A empresa vai investir R$ 10 milhões até 2007 para aumentar a sua frota.
» JORNAL VALOR ECONÔMICO, Especial Logística e Transporte
Abril de 2006
Em 1994, uma grande rede de varejo que encomendasse alimentos não perecíveis considerava aceitável que a carga fosse entregue em quatro dias. No ano passado, esse prazo já havia sido reduzido para dois dias. O aumento no nível de exigência dos supermercadistas - detectado em pesquisas do Instituto Coppead de Administração, ligado à Universidade Federal do Rio de Janeiro (UFRJ) - ilustra um paradoxo cada vez mais freqüente nas grandes cidades.
"Quanto mais o cliente exige, mais difícil é para as empresas (de logística e distribuição) atender a estes novos padrões", resume Orlando Fontes Lima Júnior, coordenador do Laboratório de Aprendizagem em Logística e Transportes (Lalt), da Universidade Estadual de Campinas (Unicamp). "A demanda está se pulverizando e, com isso, há um aumento do congestionamento urbano. Cada residência virou um pólo atrator de serviços de distribuição. Há dez anos, não existia o ´disque-pizza´", lembra Lima Júnior.
A necessidade de atender um número crescente de clientes dentro de prazos cada vez menores é apenas parte da equação complexa que rege a distribuição de produtos nas grandes cidades. Na busca pela eficiência e por ganhos de produtividade, as empresas de logística têm nos engarrafamentos e na lentidão do tráfego nas metrópoles seus principais obstáculos. "Grandes empresas de cigarros e bebidas dividem a cidade em setores e usam até programas de computador para traçar rotas de entrega. Esses ´softwares´ combinam fatores como a velocidade do tráfego ao longo do dia e as janelas de horário em que a prefeitura permite a descarga de produtos, por exemplo", explica Maurício Pimenta Lima, coordenador da área de cursos do Centro de Estudos em Logística, do Instituto Coppead.
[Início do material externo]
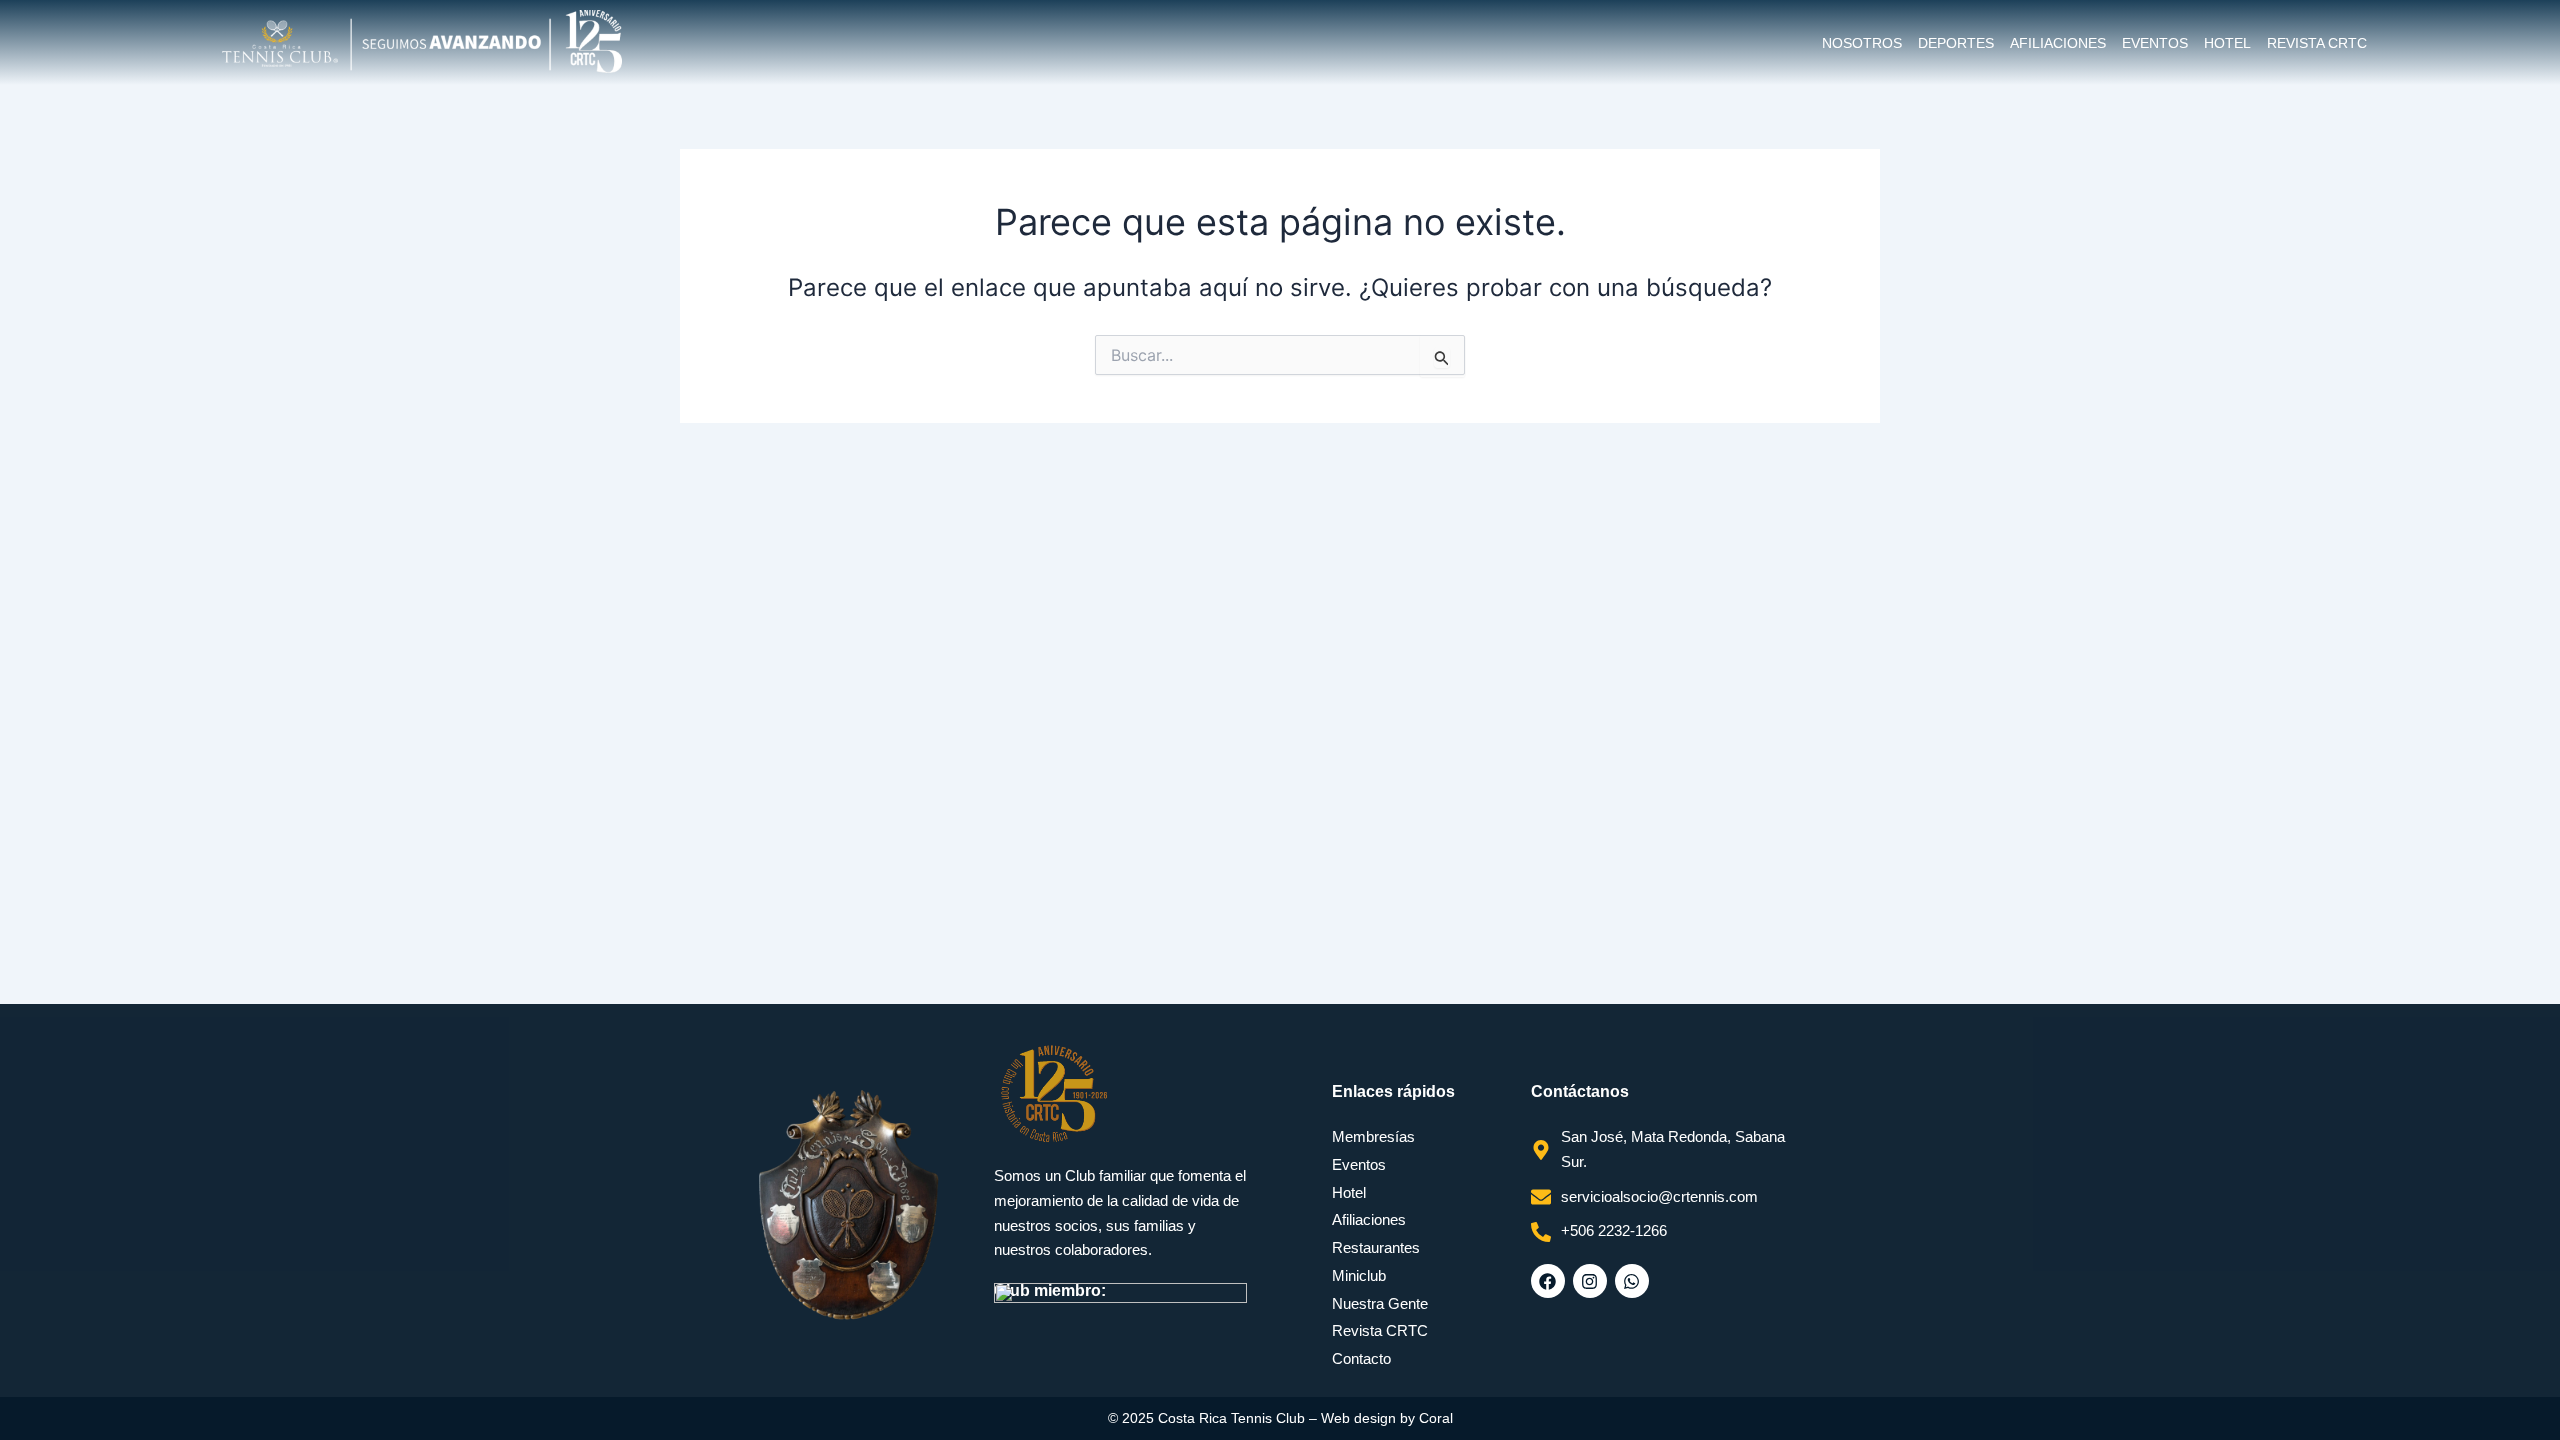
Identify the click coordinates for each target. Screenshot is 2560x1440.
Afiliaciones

Uma alternativa para tentar amenizar os transtornos causados pelo trânsito caótico é a substituição de carretas por veículos menores que vão até o cliente e voltam, ao invés de ficar trafegando pela cidade. "A tendência é de termos grandes volumes de carga consolidados para transporte em grandes distâncias. Esse carregamento é dividido em lotes menores para distâncias mais curtas e clientes específicos", explica Pimenta Lima.
Dentro dessa lógica, o Sindicato das Empresas de Transportes de Carga de São Paulo e Região (Setcesp) apresentou às montadoras Mercedes-Benz e Caio Induscar sugestões para o projeto de um veículo de carga mais adequado às condições das metrópoles. O desenho do pequeno caminhão deverá privilegiar características como a alta capacidade de manobras e o máximo aproveitamento do espaço interno, além de valorizar aspectos ergonômicos. O objetivo é facilitar as operações de carga e a descarga. O lançamento está previsto para agosto.
O projeto de um veículo adaptado para o transporte e entrega de mercadorias em grandes cidades pode reforçar uma tendência que vem crescendo dentro das redes varejistas. Hipermercados que antes recebiam a visita de uma carreta a cada 15 dias preferem, atualmente, que a entrega de produtos seja feita diariamente, por pequenos caminhões, constata Lima Júnior, da Unicamp. Com entregas diárias, diminui a necessidade de espaço para armazenamento.
Além de possibilitar uma redução nos custos de estocagem, o aperfeiçoamento dos processos de distribuição de mercadorias pode diminuir despesas administrativas. Nesse caso, o exemplo vem do gigante do fast food McDonald´s, cliente do operador logístico Martin-Brower. Cada lanchonete da rede é abastecida por apenas um caminhão, que transporta diferentes tipos de carga - desde material de limpeza até alimentos - em compartimentos distintos. Os compartimentos, separados por divisórias móveis, permitem o transporte simultâneo de produtos congelados, resfriados e secos.
"A principal vantagem é que o restaurante pode receber todos os produtos de que necessita numa única entrega", diz José Augusto Santos, diretor da unidade de negócio McDonald´s, da Martin-Brower. Com isso, há um enxugamento das despesas administrativas, já que diminui a quantidade de documentos processados.
Para o presidente da Associação Brasileira de Logística (Aslog), Adalberto Panzan Júnior, o setor passou por uma grande mudança desde a década de 80. "Hoje, os custos operacionais são muito mais importantes que os financeiros, o que não acontecia na época das altas taxas de inflação", analisa Panzan Júnior, frisando que os operadores logísticos ganharam eficiência, em parte, para sobreviver com baixa inflação.